- Born: April 21, 1957 (age 69) McAllen, Texas, U.S.
- Education: Harvard University (BA, JD)
- Partner: Pamela S. Karlan

= Viola Canales =

American writer

Viola Canales (born 21 April 1957) is an American lawyer. She is a Lecturer in Law at Stanford Law School as well as a writer who has published two novels, a short story collection, and a book of poetry. She is best known for The Tequila Worm (2005), which won several awards, including the Pura Belpré Award and others.

== Education ==
Originally from McAllen, Texas, Canales received a scholarship to attend St. Stephen's Episcopal School in Austin, Texas, when she was 15 years old. She was matriculated at Harvard College in 1979 but took two leaves of absence during her undergraduate years to first work as a community organizer for United Farm Workers and secondly to serve in the United States Army at Fort Benning. She graduated cum laude in 1986 and went on to earn her Juris Doctor from Harvard Law School in 1989.

== Career ==
She was also stationed in West Germany during her time in the United States Army, was a platoon leader and served as a tactical director overseeing the Patriot and Hawk missile systems. She reached the rank of captain.

After graduating from Harvard Law School, Canales worked at O'Melveny & Myers, a white-shoe law firm in Los Angeles, where she worked for the Christopher Commission, which was established in 1991 to investigate the Los Angeles Police Department for assaulting Rodney King. She also served as Civil Service Commissioner in Los Angeles and San Francisco. In 1994, Canales was appointed regional administrator for the Small Business Administration in the Clinton Administration, where she helped guarantee $3 billion in loans annually in California, Nevada, Arizona, Hawaii, and Guam. She is currently a lecturer at Stanford Law School, where she teaches courses that combine law and fiction writing.

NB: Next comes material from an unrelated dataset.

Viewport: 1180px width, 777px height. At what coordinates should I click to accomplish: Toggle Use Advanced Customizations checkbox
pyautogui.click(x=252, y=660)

She published a short story collection, Orange Candy Slices and Other Secret Tales (2001), and a novel, The Tequila Worm (2005), for which in 2006 she won the Pura Belpré Award, a PEN Center USA Award, and was named a notable book by the American Library Association. In 2014, she published a bilingual collection of poems, The Little Devil and the Rose: Lotería Poems / El diablito y la rosa: Poemas de la lotería and in October 2020, she published her second novel, Cecilia's Magical Mission.

== Personal life ==
Her partner is Pamela Karlan, a professor of law at Stanford Law School and Principal Deputy Assistant Attorney General in the Civil Rights Division in the Biden administration.

== Bibliography ==
- Canales, Viola (2001). "Orange Candy Slices and Other Secret Tales"
- Canales, Viola (2005). "The Tequila Worm"
- Canales, Viola (2014). "The Little Devil and the Rose: Lotería Poems / El diablito y la rosa: Poemas de la lotería"
- Canales, Viola (2020). "Cecilia's Magical Mission"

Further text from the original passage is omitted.